On the day the nuclear deal is implemented, the United States will lift sanctions on Khamenei’s financial empire, which comprises a large network of foundations and companies that personally enrich the Islamic Republic’s leader.
The removal of these sanctions will likely “pump tens of billions of dollars into the supreme leader’s personal coffers, helping him secure his grip on the Iranian people, and bolstering Iran’s ability to promote its agenda abroad,” according to a recent analysis from the Foundation for Defense of Democracies.
Iran is poised to receive billions of dollars in sanctions relief under the deal and will also see restrictions on its Revolutionary Guards Corps waived.
U.S. lawmakers and critics of the deal maintain that Iran will use this money and newfound freedom to boost its rogue activities in the region and fund terrorist proxy groups, such as Hezbollah.

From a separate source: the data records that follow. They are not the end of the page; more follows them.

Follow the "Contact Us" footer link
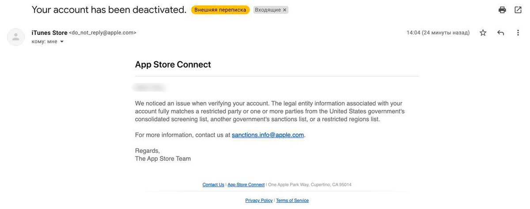(213, 185)
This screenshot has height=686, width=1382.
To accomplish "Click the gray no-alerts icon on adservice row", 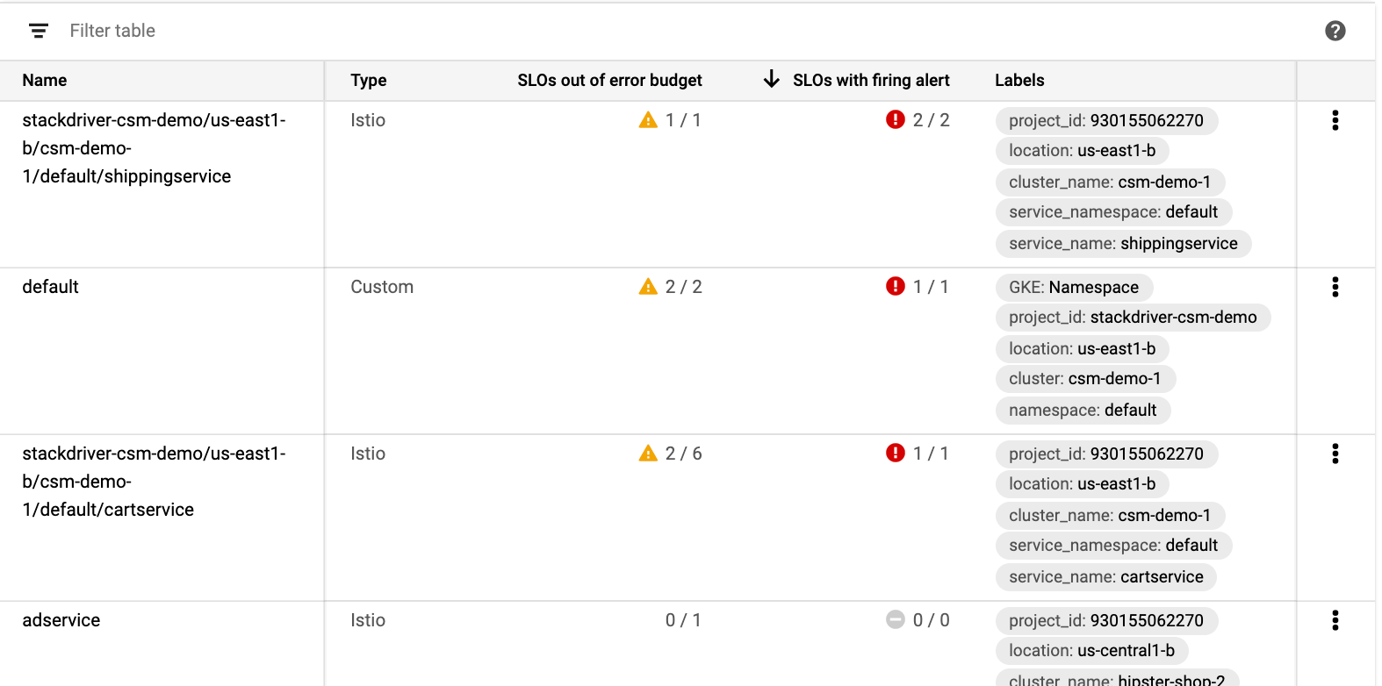I will click(x=895, y=619).
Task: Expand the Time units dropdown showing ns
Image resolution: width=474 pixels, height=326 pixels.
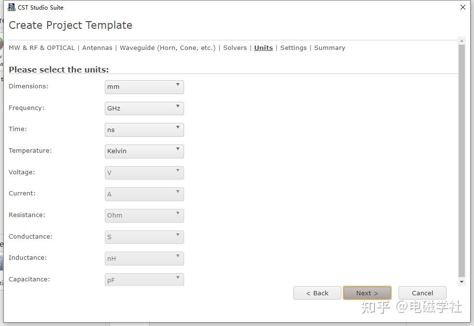Action: point(144,130)
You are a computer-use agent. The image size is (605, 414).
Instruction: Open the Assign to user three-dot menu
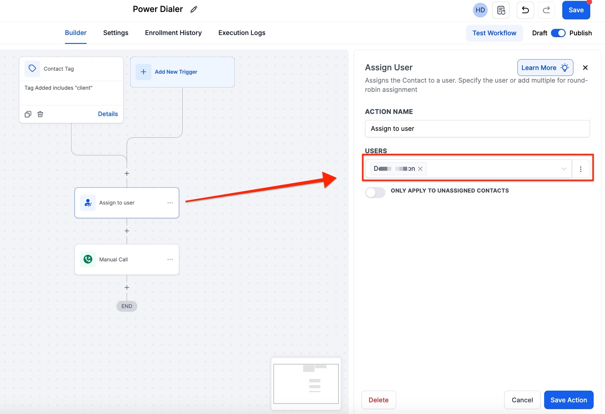tap(170, 203)
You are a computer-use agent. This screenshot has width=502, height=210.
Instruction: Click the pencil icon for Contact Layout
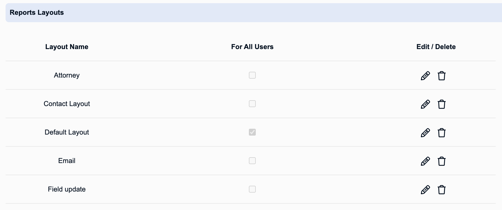pos(425,104)

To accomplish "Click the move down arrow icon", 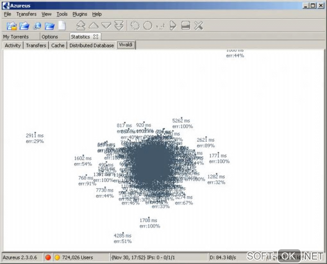I will [106, 25].
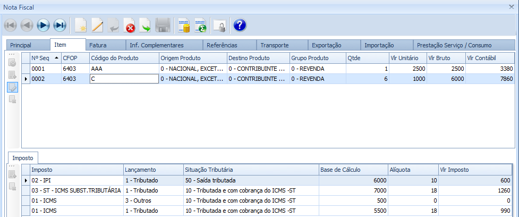Go to the next record with the play arrow

[x=43, y=24]
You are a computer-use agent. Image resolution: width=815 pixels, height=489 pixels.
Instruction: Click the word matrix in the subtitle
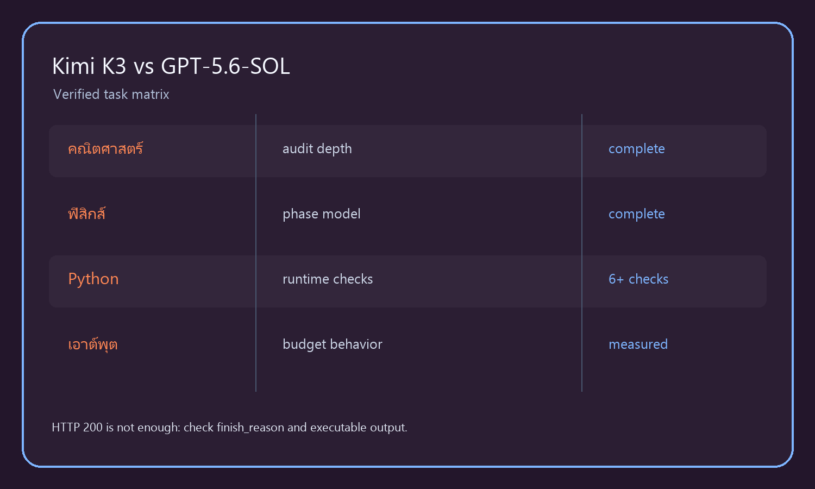click(151, 95)
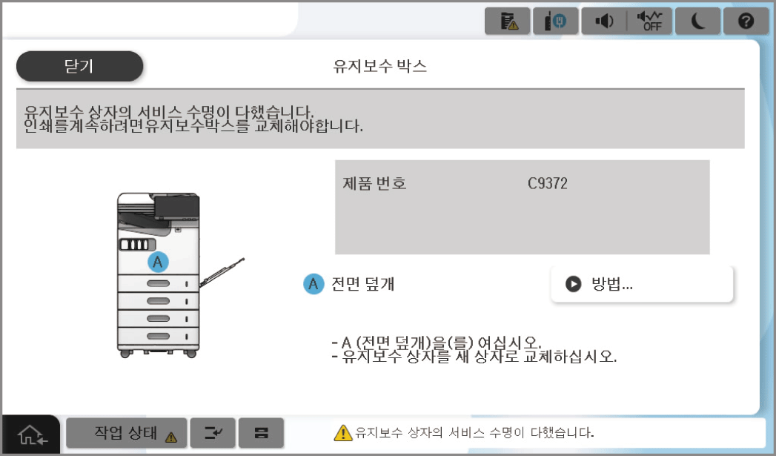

A comprehensive reading of the agreement also reveals that the United States agreed to waive sanctions on the conglomerate at the center of Khamenei’s financial empire, known as the Headquarters for the Execution of Imam Khomeini’s Order, or EIKO.
According to analysts at the foundation, “of all the sanctions to be lifted in last week’s Iran nuclear agreement, few are more significant” than those applying to EIKO.
Since its creation in 1989 by Khamenei’s predecessor, the Ayatollah Ruhollah Khomeini, the EIKO “has grown into a vast business conglomerate—everything from agriculture to leisure resorts, parking lots and residential complexes—but one that remains unknown to many Iran watchers and even most Iranians,” according to the foundation.
EIKO and 37 affiliated subsidiaries were sanctioned by the U.S. Treasury Department in June 2013 due to their efforts “to generate and control massive, off-the-books investments, shielded from the view of the Iranian people and international regulators,” according to the designation.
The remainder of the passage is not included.